Como dice el Cantar del Mío Cid: «Qué buen vasallo si tuviera buen señor”. En nosotras existe de forma innata ese «vasallo», y para muchas cosas buscamos, consciente o inconscientemente, un «señor» en forma de persona, de propósito o de misión que dé sentido a nuestras acciones.
Aunque nos hemos dado cuenta de que en muchas ocasiones, no basta con tener talento o disposición: necesitamos una razón, una visión o un liderazgo digno que inspire nuestras acciones. Un liderazgo que no se imponga, sino que inspire, y que nos recuerde el valor de nuestras contribuciones. Solo así podemos ser «buenas vasallas», en el sentido más profundo, convirtiéndonos en seres que alcanzan su propósito y plenitud, y con ello un objetivo común mayor.

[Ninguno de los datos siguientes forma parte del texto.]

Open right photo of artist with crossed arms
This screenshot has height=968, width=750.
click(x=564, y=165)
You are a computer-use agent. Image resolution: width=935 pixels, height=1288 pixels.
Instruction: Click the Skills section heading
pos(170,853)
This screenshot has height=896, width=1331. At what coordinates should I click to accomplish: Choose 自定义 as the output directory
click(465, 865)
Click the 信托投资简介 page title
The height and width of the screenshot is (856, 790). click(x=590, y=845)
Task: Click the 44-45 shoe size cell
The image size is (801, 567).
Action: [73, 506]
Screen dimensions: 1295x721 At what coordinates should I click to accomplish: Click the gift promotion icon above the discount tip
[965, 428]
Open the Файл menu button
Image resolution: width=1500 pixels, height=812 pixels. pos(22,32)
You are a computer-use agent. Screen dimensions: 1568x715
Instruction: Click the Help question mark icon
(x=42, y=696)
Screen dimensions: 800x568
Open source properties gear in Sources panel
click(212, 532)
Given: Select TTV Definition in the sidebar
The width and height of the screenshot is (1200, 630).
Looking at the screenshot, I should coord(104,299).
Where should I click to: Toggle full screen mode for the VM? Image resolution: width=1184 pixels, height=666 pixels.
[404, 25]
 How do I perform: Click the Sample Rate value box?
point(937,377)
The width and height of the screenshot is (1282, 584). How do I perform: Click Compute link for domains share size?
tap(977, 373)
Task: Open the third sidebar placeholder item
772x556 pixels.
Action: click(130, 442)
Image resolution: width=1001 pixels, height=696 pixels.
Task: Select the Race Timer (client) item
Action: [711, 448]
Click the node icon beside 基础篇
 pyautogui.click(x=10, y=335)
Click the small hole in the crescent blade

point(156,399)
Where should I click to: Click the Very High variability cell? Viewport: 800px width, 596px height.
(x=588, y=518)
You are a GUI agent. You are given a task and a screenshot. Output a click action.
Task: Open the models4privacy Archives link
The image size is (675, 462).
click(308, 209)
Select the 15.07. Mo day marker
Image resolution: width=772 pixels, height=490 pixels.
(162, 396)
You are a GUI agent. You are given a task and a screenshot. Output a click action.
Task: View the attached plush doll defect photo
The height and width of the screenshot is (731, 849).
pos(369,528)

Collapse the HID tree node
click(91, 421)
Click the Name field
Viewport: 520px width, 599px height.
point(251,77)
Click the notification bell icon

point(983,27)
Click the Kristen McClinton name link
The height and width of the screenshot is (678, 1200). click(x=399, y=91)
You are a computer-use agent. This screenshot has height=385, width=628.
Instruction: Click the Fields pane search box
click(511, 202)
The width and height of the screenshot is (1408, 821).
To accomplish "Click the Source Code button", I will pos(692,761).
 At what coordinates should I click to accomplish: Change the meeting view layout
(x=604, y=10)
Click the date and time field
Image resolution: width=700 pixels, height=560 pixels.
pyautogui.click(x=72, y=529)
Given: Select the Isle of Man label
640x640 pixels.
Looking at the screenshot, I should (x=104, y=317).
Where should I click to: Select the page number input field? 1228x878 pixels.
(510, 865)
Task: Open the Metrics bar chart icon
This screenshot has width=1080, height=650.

Un «buen señor» no necesariamente tiene que ser una persona. Puede ser una causa en la que creemos profundamente, un objetivo que nos motive a dar lo mejor de nosotras mismas, o incluso un ideal que ilumine nuestro camino y nos ayude a organizarnos en torno a una meta común. Pero sin ese “señor” inspirador, comprobamos habitualmente que nuestros esfuerzos acaban sintiéndose dispersos, como si navegáramos sin rumbo. En el camino que nosotras hemos elegido libremente hacia la realización personal, que da sentido a nuestra vida, aunque reconozcamos nuestro propio valor, si no encontramos en alguno de nuestros proyectos aquello o a aquel que nos inspire a ser nuestra mejor versión, inevitablemente desfallecemos por agotamiento.
Entonces, al no poder ser “buenas vasallas”, cambiamos nuestro destino gracias al libre albedrío, convirtiendo esa experiencia en un aprendizaje (para cultivar nuestra paciencia, compasión y amor) y en un nuevo despertar para seguir buscando a grandes Maestros o a un “buen señor”.